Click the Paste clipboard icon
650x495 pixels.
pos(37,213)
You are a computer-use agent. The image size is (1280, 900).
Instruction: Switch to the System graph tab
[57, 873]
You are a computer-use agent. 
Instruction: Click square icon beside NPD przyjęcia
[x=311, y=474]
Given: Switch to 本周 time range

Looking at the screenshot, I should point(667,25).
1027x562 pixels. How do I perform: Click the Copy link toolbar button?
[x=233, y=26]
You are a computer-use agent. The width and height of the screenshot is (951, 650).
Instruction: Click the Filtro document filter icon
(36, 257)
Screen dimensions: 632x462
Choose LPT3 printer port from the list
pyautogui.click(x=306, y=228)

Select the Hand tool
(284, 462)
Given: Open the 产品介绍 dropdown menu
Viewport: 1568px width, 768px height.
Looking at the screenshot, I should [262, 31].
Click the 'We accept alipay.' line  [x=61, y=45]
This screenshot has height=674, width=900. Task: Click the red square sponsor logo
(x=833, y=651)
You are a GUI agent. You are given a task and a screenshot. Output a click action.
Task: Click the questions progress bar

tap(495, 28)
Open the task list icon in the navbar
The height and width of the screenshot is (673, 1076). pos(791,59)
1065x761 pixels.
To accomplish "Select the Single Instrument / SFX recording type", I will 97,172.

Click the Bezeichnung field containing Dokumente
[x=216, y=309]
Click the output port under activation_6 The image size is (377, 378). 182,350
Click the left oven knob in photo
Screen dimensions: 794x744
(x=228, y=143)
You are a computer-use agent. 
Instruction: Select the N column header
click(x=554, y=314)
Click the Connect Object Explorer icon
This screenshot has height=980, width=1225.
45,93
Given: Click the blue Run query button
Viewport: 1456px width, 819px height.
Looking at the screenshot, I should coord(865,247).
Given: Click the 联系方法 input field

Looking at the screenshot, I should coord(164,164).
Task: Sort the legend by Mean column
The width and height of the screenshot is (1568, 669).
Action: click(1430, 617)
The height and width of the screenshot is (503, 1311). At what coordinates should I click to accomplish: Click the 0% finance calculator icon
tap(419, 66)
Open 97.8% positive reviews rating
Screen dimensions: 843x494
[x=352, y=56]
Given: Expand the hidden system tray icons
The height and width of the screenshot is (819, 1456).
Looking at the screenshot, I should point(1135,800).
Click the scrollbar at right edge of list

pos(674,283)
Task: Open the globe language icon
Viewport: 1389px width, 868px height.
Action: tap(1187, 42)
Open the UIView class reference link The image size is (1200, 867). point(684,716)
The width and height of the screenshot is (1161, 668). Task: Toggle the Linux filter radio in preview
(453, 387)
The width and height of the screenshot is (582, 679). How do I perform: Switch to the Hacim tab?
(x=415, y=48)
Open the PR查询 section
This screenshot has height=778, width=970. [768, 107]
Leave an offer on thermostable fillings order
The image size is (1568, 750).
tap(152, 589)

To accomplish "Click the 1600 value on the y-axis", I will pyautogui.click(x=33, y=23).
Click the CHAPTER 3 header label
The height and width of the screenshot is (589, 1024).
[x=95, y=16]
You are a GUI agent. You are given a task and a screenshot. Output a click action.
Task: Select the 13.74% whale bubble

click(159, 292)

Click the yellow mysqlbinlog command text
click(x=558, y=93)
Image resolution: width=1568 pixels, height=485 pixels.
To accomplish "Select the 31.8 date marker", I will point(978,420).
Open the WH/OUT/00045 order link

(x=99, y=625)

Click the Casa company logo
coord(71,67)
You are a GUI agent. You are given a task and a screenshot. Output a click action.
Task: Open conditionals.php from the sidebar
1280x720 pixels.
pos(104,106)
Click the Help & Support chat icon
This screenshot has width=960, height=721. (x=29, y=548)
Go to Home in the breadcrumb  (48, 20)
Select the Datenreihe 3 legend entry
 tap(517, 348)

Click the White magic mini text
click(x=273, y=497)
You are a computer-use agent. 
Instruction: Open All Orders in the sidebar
◆ ◆ ◆ ◆
## About this task
Copy out, from the material above, each line where the word "sidebar" is present.

## Result
Task: Open conditionals.php from the sidebar
Instruction: Open All Orders in the sidebar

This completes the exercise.